DƯỢC LÍ Goodman & Gilman's The Pharmacological Basis of Therapeutics 12th, 2010

Hematopoietic Agents:
Growth Factors, Minerals,
and Vitamins
Kenneth Kaushansky
and Thomas J. Kipps
The finite life span of most mature blood cells requires
their continuous replacement, a process termed
hematopoiesis. New cell production must respond to
basal needs and states of increased demand. Red blood
cell production can increase >20-fold in response to anemia
or hypoxemia, white blood cell production increases
dramatically in response to a systemic infection, and
platelet production can increase 10- to 20-fold when
platelet consumption results in thrombocytopenia.
The regulation of blood cell production is complex.

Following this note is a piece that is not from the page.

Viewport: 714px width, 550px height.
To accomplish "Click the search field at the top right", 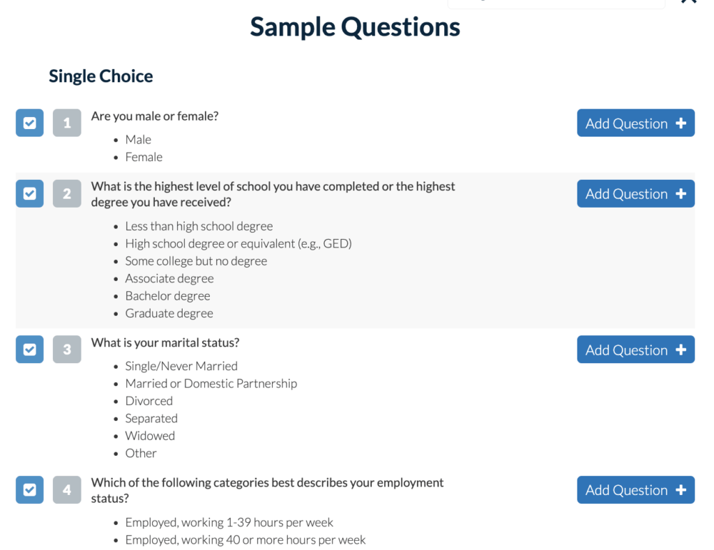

Hematopoietic stem cells are rare bone marrow
cells that manifest self-renewal and lineage commitment,
resulting in cells destined to differentiate into the
nine distinct blood-cell lineages. For the most part, this
process occurs in the marrow cavities of the skull, vertebral
bodies, pelvis, and proximal long bones; it
involves interactions among hematopoietic stem and
progenitor cells and the cells and complex macromolecules
of the marrow stroma, and is influenced by a
number of soluble and membrane-bound hematopoietic
growth factors. A number of these hormones and
cytokines have been identified and cloned, permitting
their production in quantities sufficient for therapeutic
use. Clinical applications range from the treatment of
primary hematologic diseases to use as adjuncts in the
treatment of severe infections and in the management of
patients who are undergoing cancer chemotherapy or
marrow transplantation.
Hematopoiesis also requires an adequate supply
of minerals (e.g., iron, cobalt, and copper) and vitamins
(e.g., folic acid, vitamin B 12
, pyridoxine, ascorbic
acid, and riboflavin); deficiencies generally result in
characteristic anemias, or, less frequently, a general failure
of hematopoiesis (Hoffbrand and Herbert, 1999;
Wrighting and Andrews, 2008). Therapeutic correction
of a specific deficiency state depends on the accurate
diagnosis of the anemic state, knowledge about the correct
dose, the use of these agents in various combinations,
and the expected response. This chapter deals
with the growth factors, vitamins, minerals, and drugs
that affect the blood and blood-forming organs.
Hematopoietic Growth
Factors
History. Modern concepts of hematopoietic cell growth and differentiation
arose in the 1950s when cells from the spleen and marrow
were shown to play an important role in the restoration of
hematopoietic tissue in irradiated animals. In 1961, Till and
McCulloch demonstrated that individual hematopoietic cells could
form macroscopic hematopoietic colonies in the spleens of irradiated
mice. Their work established the concept of discrete hematopoietic
stem cells, which can be experimentally identified, albeit in
retrospect (i.e., the presence of a multilineage clonal splenic colony
appearing 11 days after transplantation implied that a single cell
lodged and expanded into several cell lineages). This concept now
has been expanded to include normal human marrow cells.
Moreover, such cells now can be prospectively identified.
The basis for identifying soluble growth factors was provided
by Sachs and independently by Metcalf, who developed clonal, in
vitro assays for hematopoietic progenitor cells. Initially, such
hematopoietic colonies developed only in the presence of conditioned
culture medium from leukocytes or tumor cell lines.